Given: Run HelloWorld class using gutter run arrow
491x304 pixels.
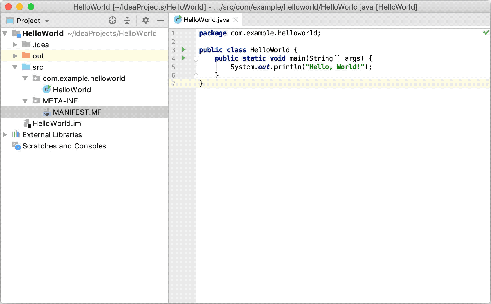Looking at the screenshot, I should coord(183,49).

┄┄┄┄┄┄

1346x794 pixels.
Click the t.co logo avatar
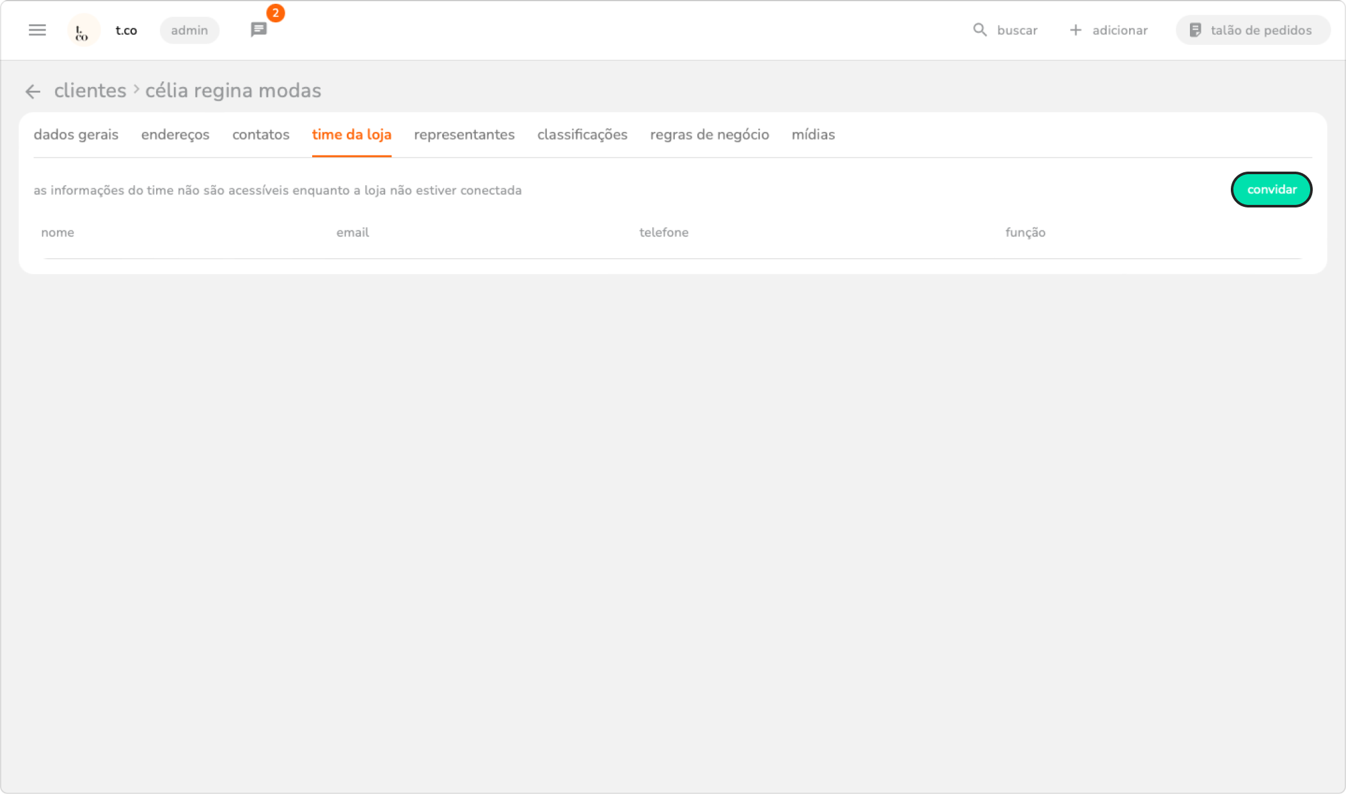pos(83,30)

┄┄┄┄┄┄

REQUIREMENT: Format the material from the line with "Given: Run HelloWorld" up to and including the line with "Looking at the" as a JSON list of strings, one string per line, leaving out blank lines. Omit the pictures from your answer.

RESPONSE:
[
  "Given: Run HelloWorld class using gutter run arrow",
  "491x304 pixels.",
  "Looking at the screenshot, I should coord(183,49)."
]